Reproduction work flow
These were the steps to trigger the issue originally:
./deploy_tool.py dev create_db
./deploy_tool.py dev restore schema
./deploy_tool.py dev start_site
[dev site works]
run mysql `flush privileges`
[dev site works]
./deploy_tools.py dev restore_db
[dev site works (now full of content)]
run mysql `flush privileges`
[dev site broken!]
Ergo - there's something in the backup (and by extension the production database) which breaks authentication.
Investigation
I stared examining the mysql.users
database and comparing post-create_db
, post-restore_schema
, and post-restore_db
. There was clearly differences in the schema (some had a password
field, while others had authentication_string
field).
But one annoying issue was that as soon as you restored the backup and flushed privileges you lost all access. Therefore I attempted to create a user which was not part of production stack, with the hope that it would remain functional after a restore occurred.
This what I ran, and the result it returned:
mysql> create user 'coops'@'%' identified by 'zvU6sUPmCbs9pR_f';
ERROR 1805 (HY000): Column count of mysql.user is wrong. Expected 45, found 42. The table is probably corrupted
This clearly showed the problem. So I went to my dev setup to run the same command, and it also failed. I hadn't realize my initial attempt had broken the production site until it was mentioned in Slack.
Recovery
tl;dr - blow away mysql.user table, create an empty one and copy it into place, recreate root & ropewiki users.

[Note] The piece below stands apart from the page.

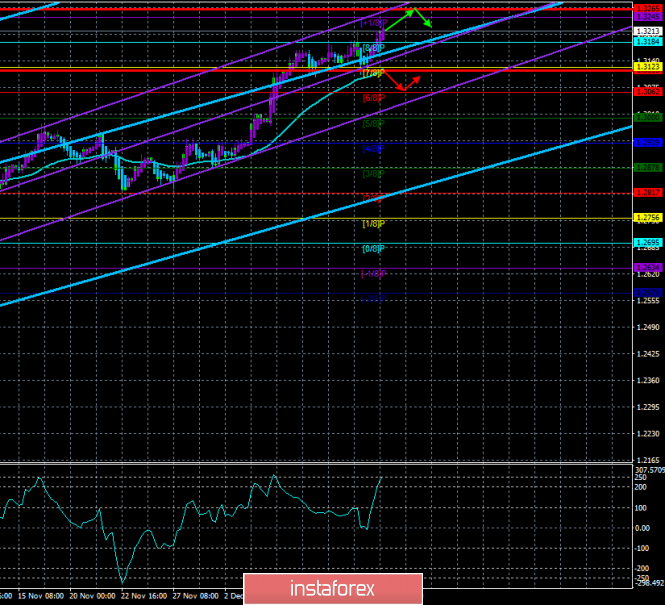Click the instaforex logo banner

click(x=333, y=589)
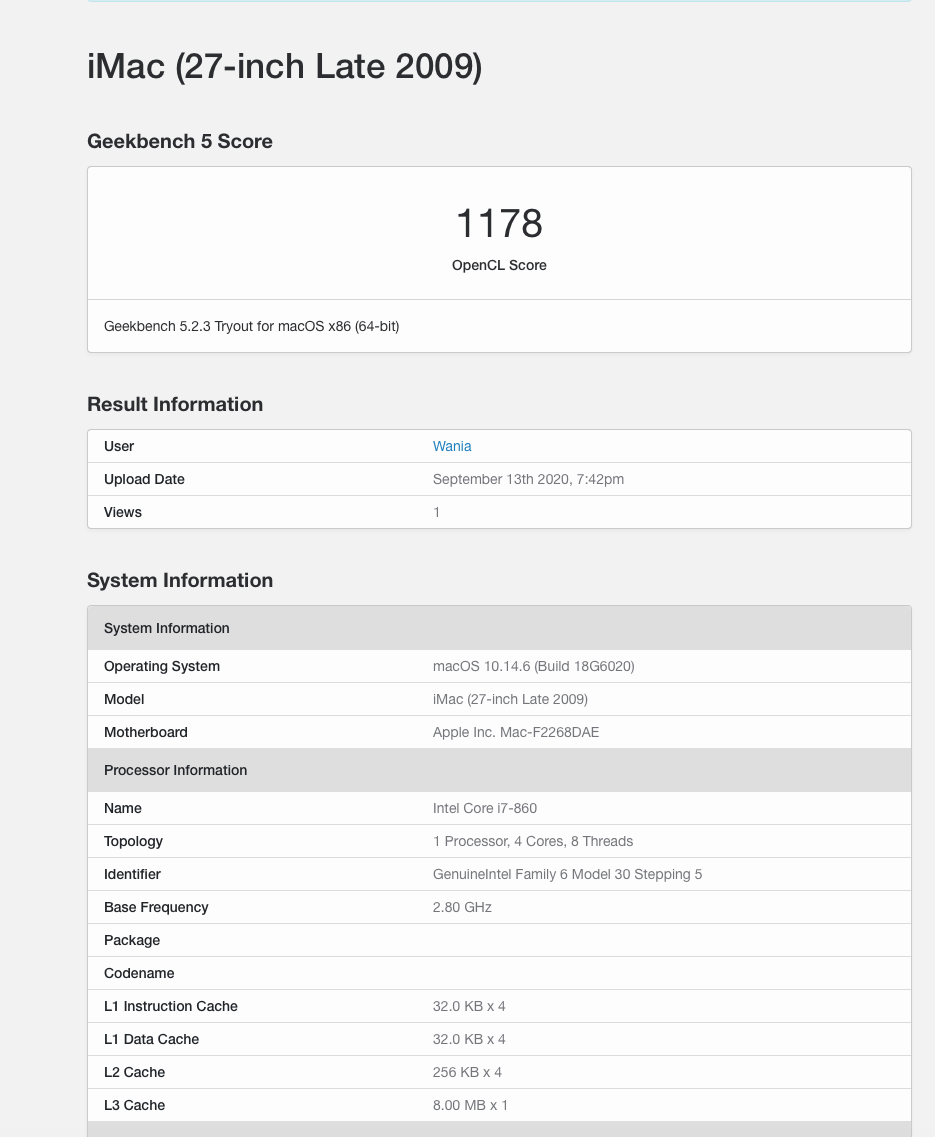Select the Upload Date value September 13th 2020
The height and width of the screenshot is (1137, 935).
point(528,479)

Get docker-mysql into a recovery mode
Get access to inaccessible database:
# Stop the production mysql container
docker stop prod_ropewiki_db_1
# Start a new mysql container, with access to the same volume, but with a shell entrypoint
docker run -it --rm --name=mysql-reset-pass --entrypoint=/bin/bash -v ropewiki_database_storage:/var/lib/mysql ropewiki/database
# Enter the container
docker exec -it mysql-reset-pass bash
# Start mysql, but tell it to ignore authentication
root@ropewiki_db:/# mysqld_safe --skip-grant-tables
# Access mysql, no authentication needed
root@ropewiki_db:/# mysql
mysql>
At this point I tried various things like: deleting entries in mysql.user, create user...
, update...
. None were successful, mainly because the schema of the table was still wrong, and that in safe mode mysql won't process create user
queries.
I then tried to delete the table from /var/lib/mysql/mysql/user.*
and restart mysql, hoping it would recreate it, but it didn't.
My next idea was to trick mysql into creating a new initial setup, and copy that table across.
# Edit /etc/mysql/mysql.conf.d/mysqld.cnf to point it away from the production data
datadir = /tmp/coops
# Create a new empty mysql instance
root@ropewiki_db:/# mysqld --initialize
[ note the root password it gives you ]
# Copy the user table to the production database
root@ropewiki_db:/# cp -a /tmp/coops/mysql/user.* /var/lib/mysql/mysql/
# Revert the datadir in /etc/mysql/mysql.conf.d/mysqld.cnf
datadir = /var/lib/mysql
# Restart mysql
# Login with the new root password
root@ropewiki_db:/# mysql -uroot -p
# Fix the root password
mysql> update user set authentication_string=password('REAL_ROOT_PASSWD') where user='root';
# Create the ropewiki user
mysql> CREATE USER 'ropewiki'@'%' IDENTIFIED BY '$RW_DB_PASSWORD';
mysql> GRANT ALL PRIVILEGES ON *.ropewiki TO 'ropewiki'@'%';
mysql> FLUSH PRIVILEGES;
Where did the root issue come from?
My guess is that during the migration the mysql versions also changed, which changes the schema of the mysql.user
table. When deploy_tool.py create_db
created new users they would be added in an empty database using the new format, but then restore_db
would overwrite the table with what was taken from the old database. The problem wouldn't surface until mysql re-reads the mysql.user
table. This would occur on container restart, running flush privileges
manually, or when modify the table (e.g. adding a new user).
Prevention
My top suggestion to prevent this kind of problem in future is to restore only the ropewiki
database during a migration. Any mysql specific data (e.g. users) should be recreated separately.